O Jardim | Casa Roberto Marinho

Poéticas diferentes se encontram na coletiva ‘O Jardim’, a ser inaugurada na Casa Roberto Marinho em 5 de dezembro de 2019, às 19h. Com projeto original de Roberto Burle Marx (1909-1994), os jardins da propriedade inspiram a temática que norteia a exposição. À convite do diretor do instituto, Lauro Cavalcanti, 11 artistas contemporâneos criaram múltiplos alinhados pela diversidade de suas linguagens: Angelo Venosa, Beatriz Milhazes, Carlito Carvalhosa, Hilal Sami Hilal, Iole de Freitas, Luciano Figueiredo, Maria Bonomi, Paulo Climachauska, Regina Silveira, Suzana Queiroga e Vania Mignone.
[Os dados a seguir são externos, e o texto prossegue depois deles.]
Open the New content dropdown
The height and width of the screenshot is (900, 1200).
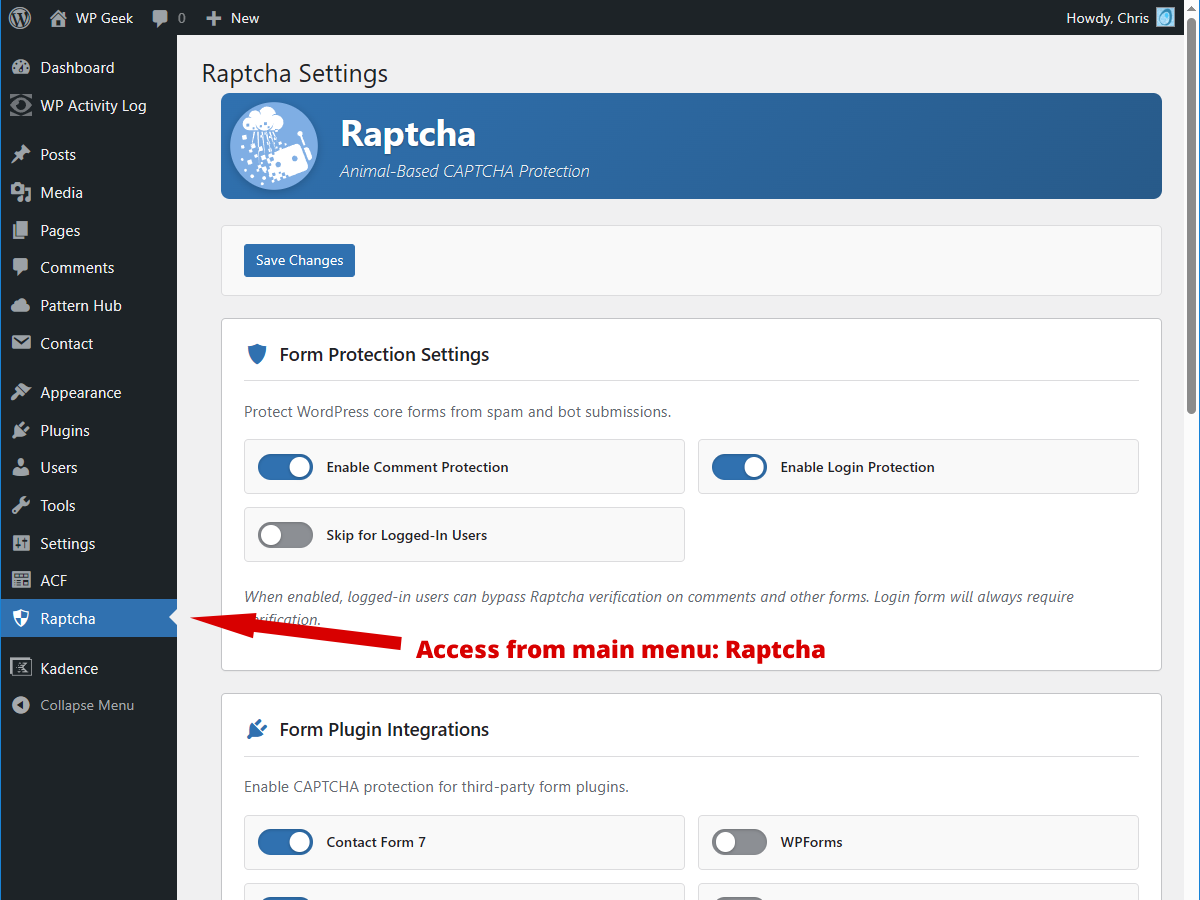[232, 18]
O projeto definitivo do jardim do Cosme Velho é de Roberto Burle Marx, numa das primeiras obras em terrenos particulares de sua autoria. A área verde, situada em franja da Floresta da Tijuca, funciona como transição da mata, sem pretensão de submetê-la a um ordenamento rígido. “É um jardim para ser vivenciado e não apenas olhado como ornamento. O paisagista usou ali espécies nativas que, até então, eram relegadas aos quintais nos fundos das residências. A casa do Cosme Velho é, nesse sentido, um exemplo precoce e bem sucedido do paisagismo tropical”, avalia Cavalcanti.

Em “O Jardim”, o público encontrará xilogravuras, objetos e serigrafias individualmente interferidas. A curadoria optou por incluir também as matrizes e registros dos processos de cada artista, revelando suas práticas no ateliê. “É um mergulho nos jardins concretos e imaginários de cada um”, comenta o diretor da Casa Roberto Marinho.

Os múltiplos, além de qualidade artística intrínseca, trazem o interesse das concepções específicas de cada artista sobre o tema jardim: lugar de memória, afirmação do homem sobre a natureza, referências literárias, local da infância, de afetos ou das representações da arte ao longo dos tempos.